Increasing JVM allocated memory (from 8GB to 24 GB, which is actually a lot for ~10000 objects) didn't solve anything. So I presume the loading of the whole dataset requires more than 24 GB...

However, the problem seems more complicated than it looks ~
Is that a bug ? Is that common ? What did I do wrong ? How could I solve that ?
Is there some hidden Hibernate-Search configuration, to avoid this behaviour ?

Upvotes: 2

Views: 290

Answers (1)

yrodiere
yrodiere

Reputation: 9977

It is a limitation of Hibernate Search. @ContainedIn will perform relatively well only for small associations; large ones such as yours will indeed trigger the loading of all associated entities and will perform badly, or in the worst cases trigger OOM.
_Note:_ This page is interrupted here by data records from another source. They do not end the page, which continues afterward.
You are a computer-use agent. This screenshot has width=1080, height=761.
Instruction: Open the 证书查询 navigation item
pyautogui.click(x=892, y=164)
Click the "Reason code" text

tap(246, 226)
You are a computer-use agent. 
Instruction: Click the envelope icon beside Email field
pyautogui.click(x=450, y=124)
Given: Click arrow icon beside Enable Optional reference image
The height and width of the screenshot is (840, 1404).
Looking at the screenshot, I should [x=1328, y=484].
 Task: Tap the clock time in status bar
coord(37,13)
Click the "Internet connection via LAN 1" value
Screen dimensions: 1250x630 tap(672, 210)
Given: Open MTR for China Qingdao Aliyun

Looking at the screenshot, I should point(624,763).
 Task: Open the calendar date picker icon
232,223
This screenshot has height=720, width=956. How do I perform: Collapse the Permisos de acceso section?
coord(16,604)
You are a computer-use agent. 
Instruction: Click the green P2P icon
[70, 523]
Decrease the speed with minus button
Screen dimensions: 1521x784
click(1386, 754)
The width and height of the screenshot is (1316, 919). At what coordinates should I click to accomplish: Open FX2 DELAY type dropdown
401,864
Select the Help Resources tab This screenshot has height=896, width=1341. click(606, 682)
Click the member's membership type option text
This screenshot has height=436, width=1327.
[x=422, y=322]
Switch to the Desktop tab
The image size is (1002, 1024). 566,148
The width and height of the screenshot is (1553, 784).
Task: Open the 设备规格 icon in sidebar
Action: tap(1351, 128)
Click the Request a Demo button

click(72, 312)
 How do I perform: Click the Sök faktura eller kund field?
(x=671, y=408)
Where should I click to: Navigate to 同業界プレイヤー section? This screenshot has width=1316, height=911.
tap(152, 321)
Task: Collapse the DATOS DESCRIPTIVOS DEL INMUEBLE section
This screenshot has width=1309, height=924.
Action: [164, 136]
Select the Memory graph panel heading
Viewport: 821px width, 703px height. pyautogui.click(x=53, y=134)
It hasn't been fixed yet because the problem is rather complex. We would need to use queries instead of associations for the @ContainedIn (HSEARCH-1937), which would be rather simple. But more importantly we would need to perform chunking (periodical flush/clear), which would either have side-effect on the user session or be performed outside of the user transaction (HSEARCH-2364), both of which may have nasty consequences.

The work around would be to not add the @ContainedIn on A.bCollection, and handle reindexing manually: https://docs.jboss.org/hibernate/search/5.11/reference/en-US/html_single/#manual-index-changes

Similarly to what I mentioned in another answer, you can adopt one of two strategies:

  1. The easy path: reindex all the B entities periodically using the mass indexer, e.g. every night.
  2. The hard path: whenever an A changes, save the information "this entity changed" somewhere (this could be as simple as storing a "last update date/time" on entity A, or adding a row in an event table). In parallel, have a periodic process inspect the changes, load the affected entities of type B, and reindex them. Preferably do that in batches of manageable size, one transaction per batch if you can (that will avoid some headaches).

The first solution is fairly simple, but has the big disadvantage that the Person index will be up to 24 hours out of date. Depending on your use case, that may be ok or that may not. It also may not be feasible if you have many entities of type B (read: millions) and full reindexing takes more than just a few minutes.

The second solution is prone to errors and you would basically be doing Hibernate Search's work, but it would work even for very large tables, and the delay between the database change and the reindexing would be much shorter.